EXCERPTED TEXT:
________________________________________

Yeshua emphasizes his title in Matthew 22:41-46. He is Adon Messiah who has kingdom authority given by God (the Ancient of Days).

His Adon-ship dominates the NT.

Today in the city of David there has been born for you a savior,
who is Messiah the Lord. (Luke 2:11)

The word which he sent to the sons of Israel, preaching peace
through Yeshua Messiah (he is Lord of all) (Acts 10:36)

No one can say, "Yeshua is Lord," except by the Holy Spirit.
(1 Cor 12:3)


Lord Messiah and Lord God

(1) The title "Lord" (Greek, kurios) is typically used to distinguish Yeshua from "God." This is clear from the salutations and benedictions in NT letters. "Grace to you and peace from God our Father and from the Lord Yeshua Messiah" (Rom 1:7). See a complete list: Rom 1:7; 1 Cor 16:23; Jacob 1:1; 2 Peter 1:2.

The Father is "the God...of our Lord Yeshua" (Rom 15:6; 2 Cor 1:3; Eph 1:17).

________________________________________

MATERIAL SUPPLIED:
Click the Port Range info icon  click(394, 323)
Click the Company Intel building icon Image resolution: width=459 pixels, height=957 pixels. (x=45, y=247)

________________________________________

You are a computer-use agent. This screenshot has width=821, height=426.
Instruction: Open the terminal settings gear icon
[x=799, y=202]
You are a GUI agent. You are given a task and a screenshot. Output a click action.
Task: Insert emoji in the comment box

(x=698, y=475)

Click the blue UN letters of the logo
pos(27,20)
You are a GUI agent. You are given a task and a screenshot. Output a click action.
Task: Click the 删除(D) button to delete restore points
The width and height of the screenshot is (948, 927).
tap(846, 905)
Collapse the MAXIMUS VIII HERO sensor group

________________________________________

WHAT YOU WILL DO:
[A] Answer these questions from the excerpted text on Yeshua's title of Lord:
(i) Which passage is cited for Yeshua emphasizing his title?
(ii) What Greek word is given for the title "Lord"?
(iii) Which verse is quoted as an example of a salutation naming God our Father and the Lord Yeshua Messiah?
[B] Which lines of the records contain the string "width"? Show each such line in full. Case counts.
The text and the records are unrelated to each other.

ANSWERS TO THE PROBLEMS:
[A]
(i) Matthew 22:41-46
(ii) kurios
(iii) Rom 1:7

[B]
Click the Company Intel building icon Image resolution: width=459 pixels, height=957 pixels. (x=45, y=247)
You are a computer-use agent. This screenshot has width=821, height=426.
The width and height of the screenshot is (948, 927).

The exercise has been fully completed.